How can anyone justify the claim that a drift net is a deadly weapon? These nets hang a maximum of three fathoms deep and fish can surely get round, under or over the nets if they choose. Drift netting can be carried out only in favourable weather. It can never be as deadly efficient as the sweep nets which are used in the rivers so that no salmon can pass them.

If there is a scarcity of salmon, why have the Minister and his colleagues never taken steps to regulate or monitor properly the actions of these net operators? Why is it that the Minister’s counterparts in the Ministry of Agriculture, Fisheries and Food in England, who have jurisdiction over the coasts of England, have never sought to impose such a ban in England?
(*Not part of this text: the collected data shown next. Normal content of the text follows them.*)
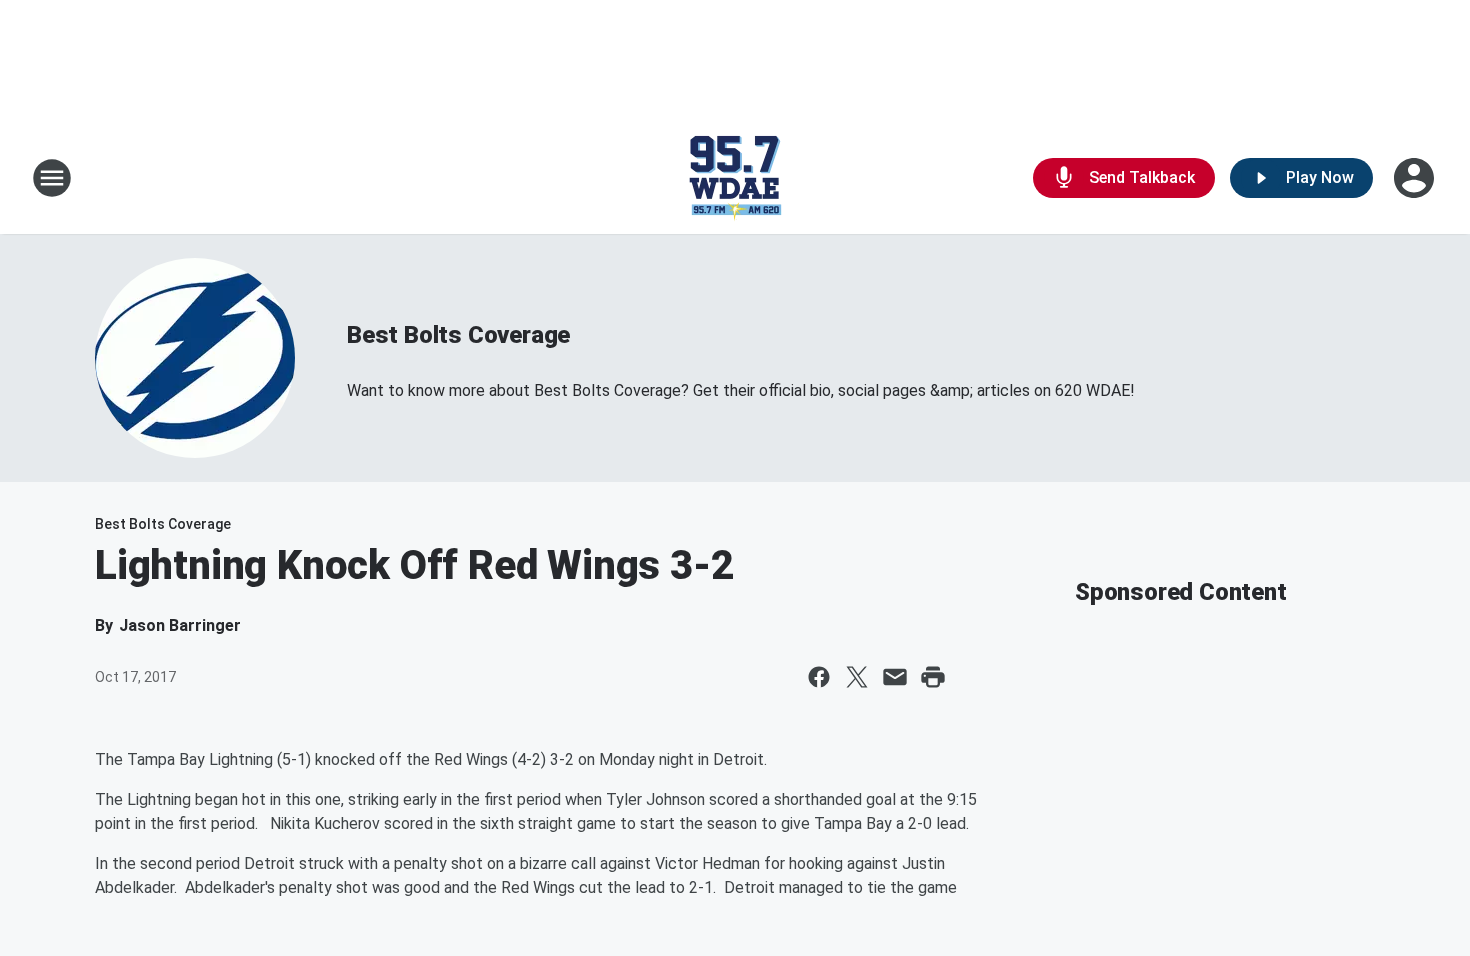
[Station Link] (735, 178)
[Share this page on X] (857, 677)
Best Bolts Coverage (458, 335)
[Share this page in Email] (895, 677)
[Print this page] (933, 677)
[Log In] (1416, 178)
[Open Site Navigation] (52, 178)
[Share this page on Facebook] (819, 677)
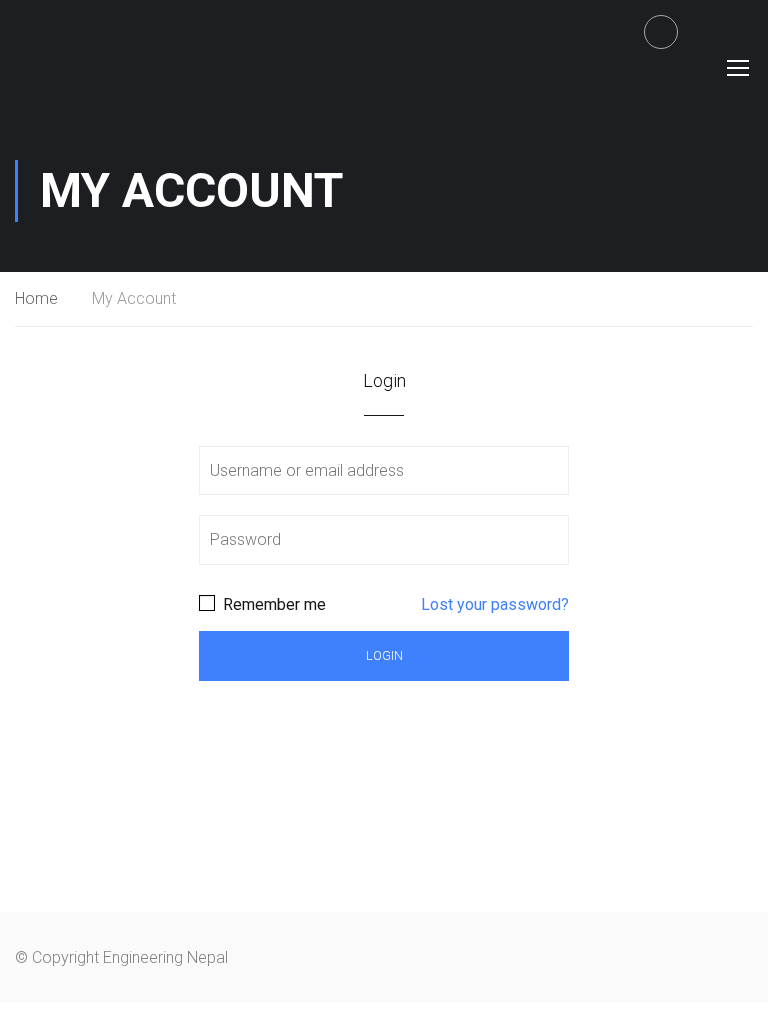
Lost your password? (495, 604)
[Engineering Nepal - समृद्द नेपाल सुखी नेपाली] (76, 66)
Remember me (272, 604)
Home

The Minister knows and should admit that the method of licensing small boats administered by the Northumberland fisheries committee works well, fairly and equitably. I do not blame Scottish fishermen for seeking parity with their near neighbours. They are also seeking parity with their partners in the EEC.

Surely the Minister sees that there is no legitimate ground for continuing this grossly unfair ban. There have been four Socialist Governments since 1962. Is it not time that we began to see the social face of Socialism? Surely it is time to bring an end of this “one law for the rich and another for the poor” syndrome.

Scottish fishermen are no longer prepared to be treated as second-class citizens. There has been increasing evidence of that in recent months. Some small boat operators have been driven to defy this unfair ban because of the shortage of other species of fish.

The Government must give strong evidence to justify the continuance of the ban and impose it equally throughout Britain. Indeed, they should attempt to impose it throughout the EEC. The fishermen of Scotland regard the ban as a fundamental denial of basic human rights. They request—indeed they demand—its immediate withdrawal.